The nature of the human body is that it ages. You will eventually die as a result of that aging process. There is nothing you can do to prevent yourself from dying and the only factors that have ever been shown to have a meaningful impact on life expectancy are exercise and calorie intake – moderate exercise and low calorie intake are both associated with a longer lifespan than any other lifestyle.

IARC isn’t WHO even though all media love to say it is. They can have different opinions. For example, WHO declared that glyphosate is unlikely to cause cancer, while IARC declared it’s probably carcinogenic.

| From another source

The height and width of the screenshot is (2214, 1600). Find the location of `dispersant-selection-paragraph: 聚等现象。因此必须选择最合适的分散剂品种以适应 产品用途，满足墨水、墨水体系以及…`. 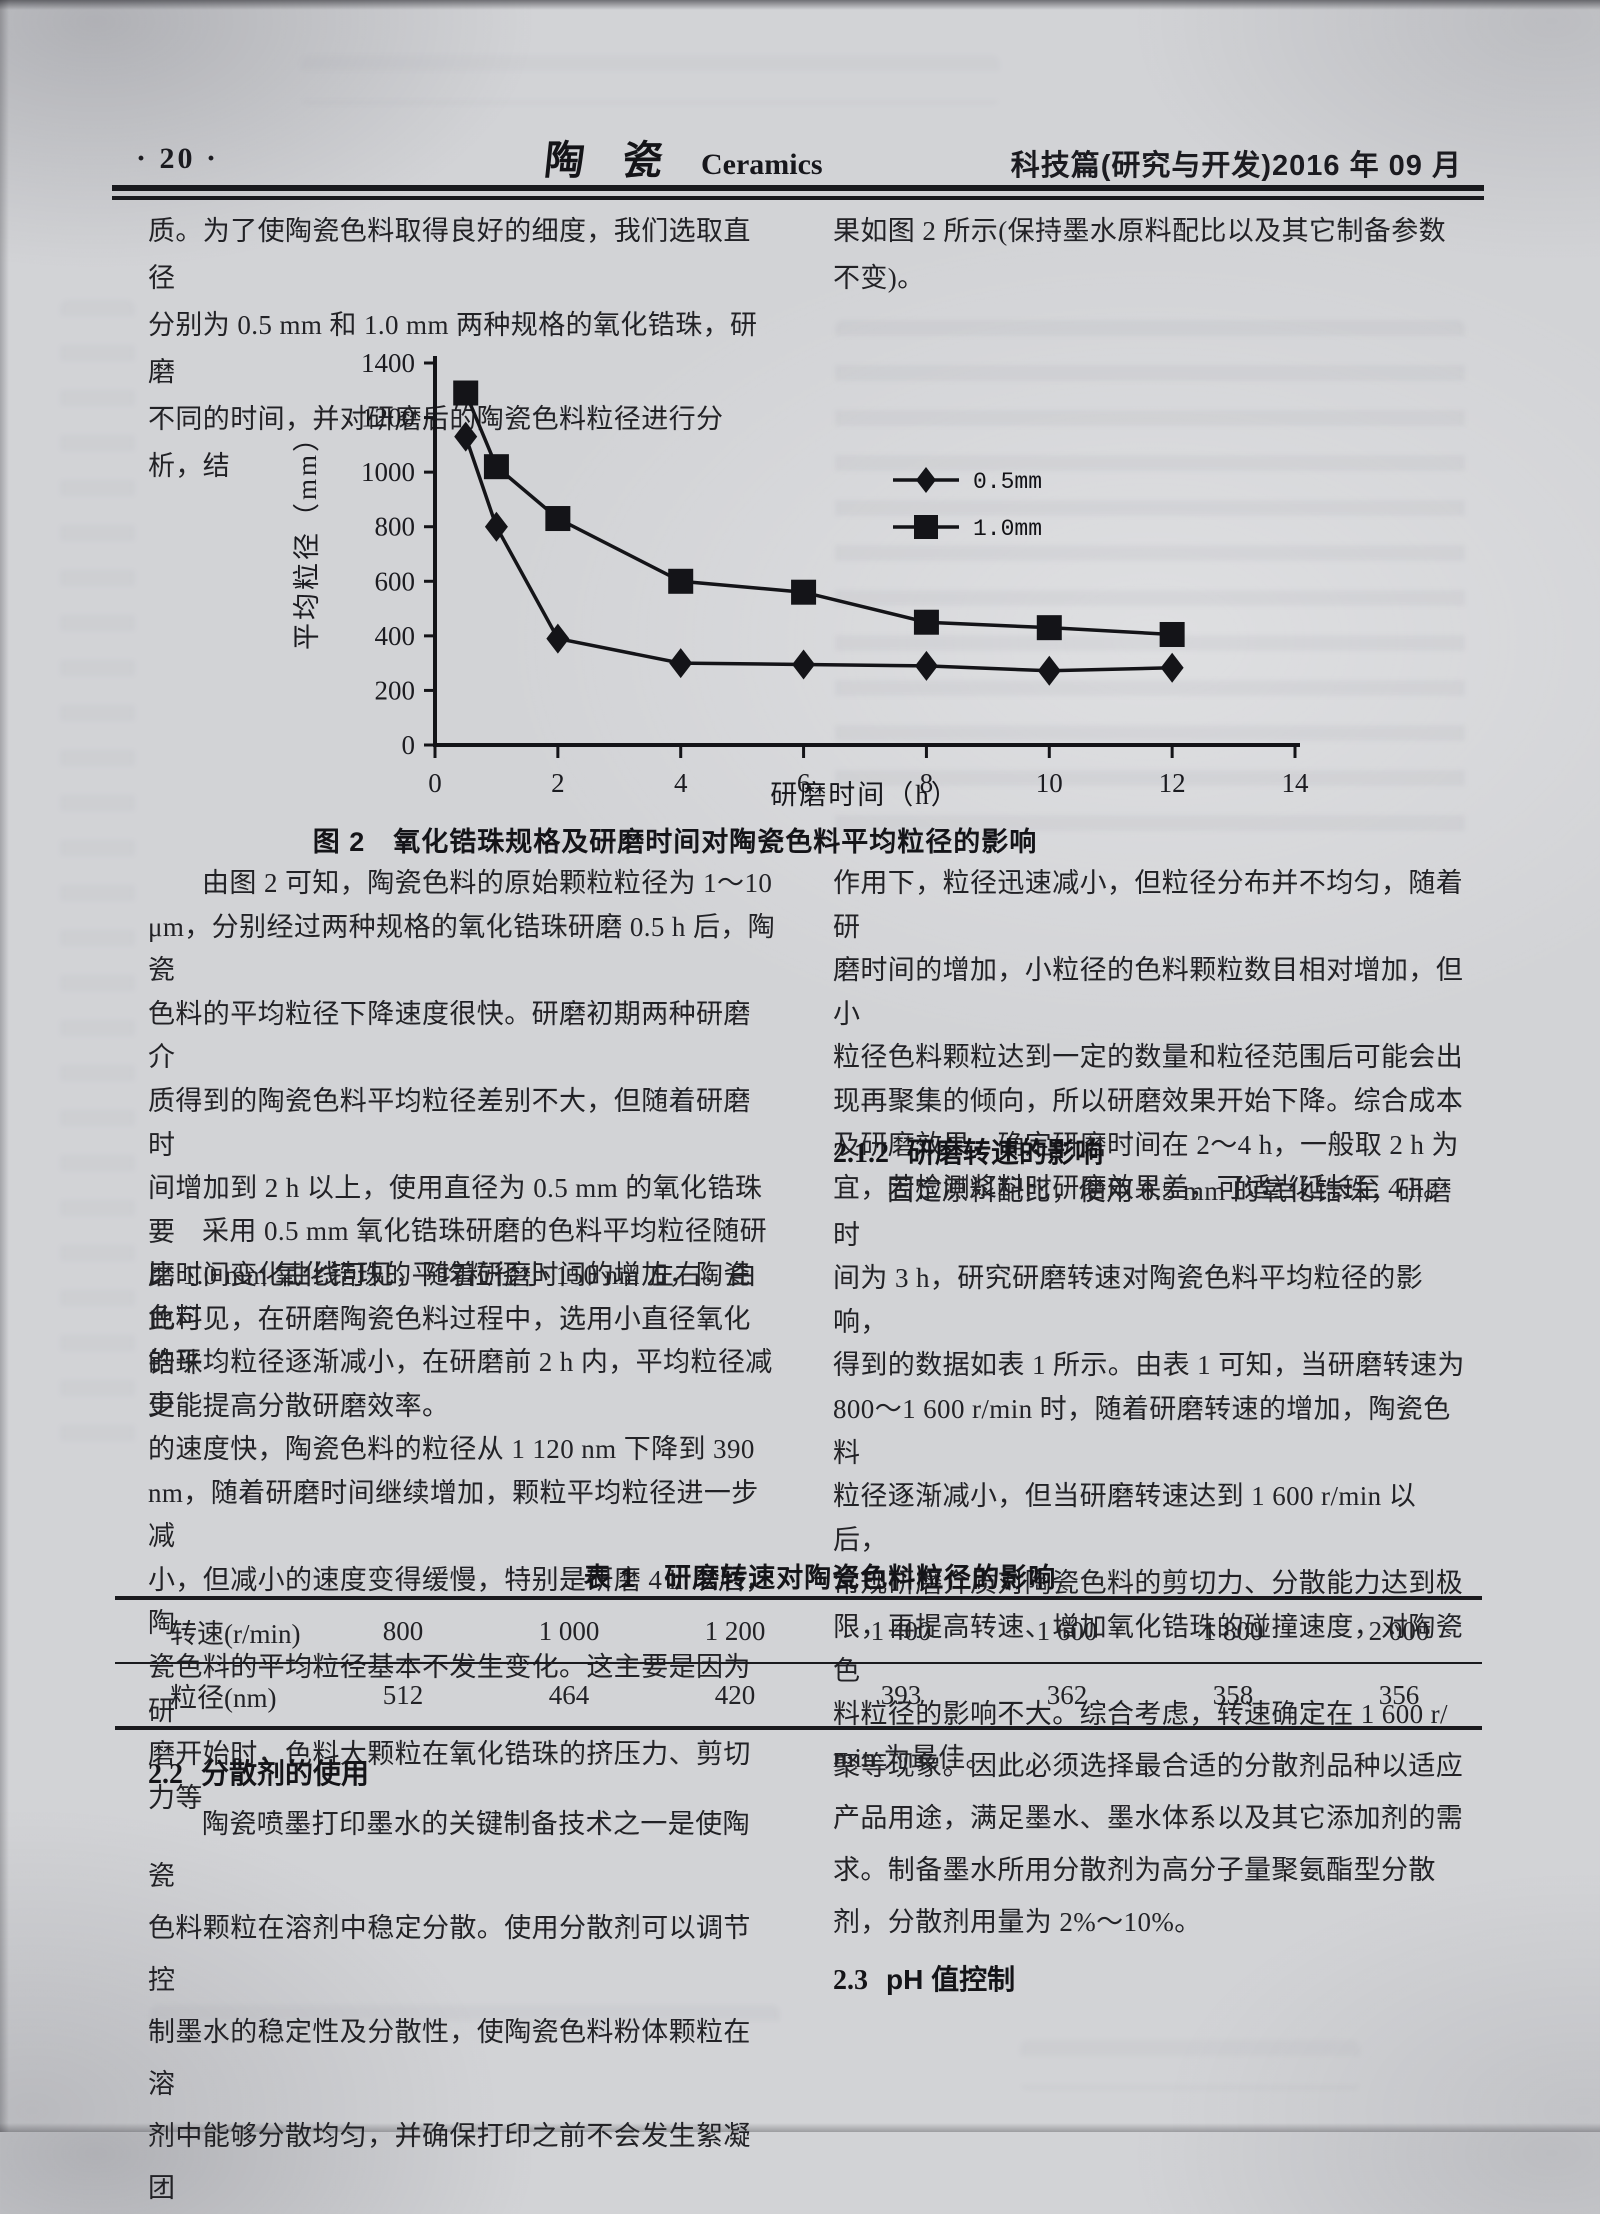

dispersant-selection-paragraph: 聚等现象。因此必须选择最合适的分散剂品种以适应 产品用途，满足墨水、墨水体系以及… is located at coordinates (1148, 1844).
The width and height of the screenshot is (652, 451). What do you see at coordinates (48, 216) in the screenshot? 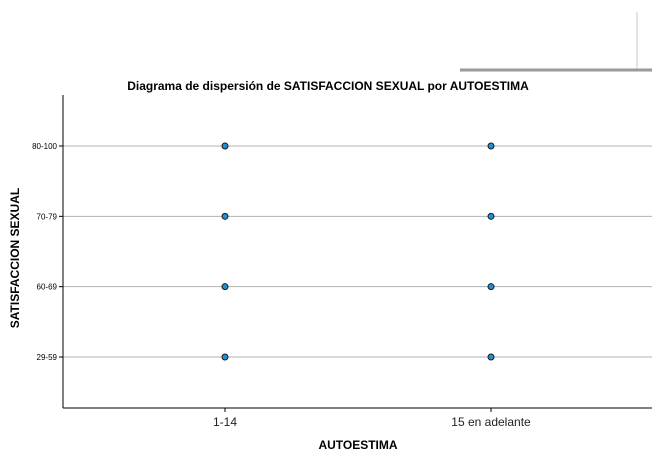
I see `y-tick-label: 70-79` at bounding box center [48, 216].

Also, IARC is known to say that everything is at least possibly carcinogenic and almost everything is probably carcinogenic, so you don’t have to worry about them saying something is probably carcinogenic. Them saying so doesn’t mean that it was ever a factor in anyone’s cancer. You most likely take things that are possibly carcinogenic according to IARC every day.

If anything, IARC saying a substance is possibly carcinogenic (2B) like aspartame is more of an evidence that it doesn’t cause cancer as IARC puts almost anything there when they don’t find studies that show it causes cancer. If they find a few studies that show it causes cancer, but also many that show it doesn’t, they’ll say it’s probably carcinogenic (2A).

Alcohol is highly carcinogenic as many studies have showed it and quantified it. Aspartame isn’t highly carcinogenic at the quantity it is taken by the population.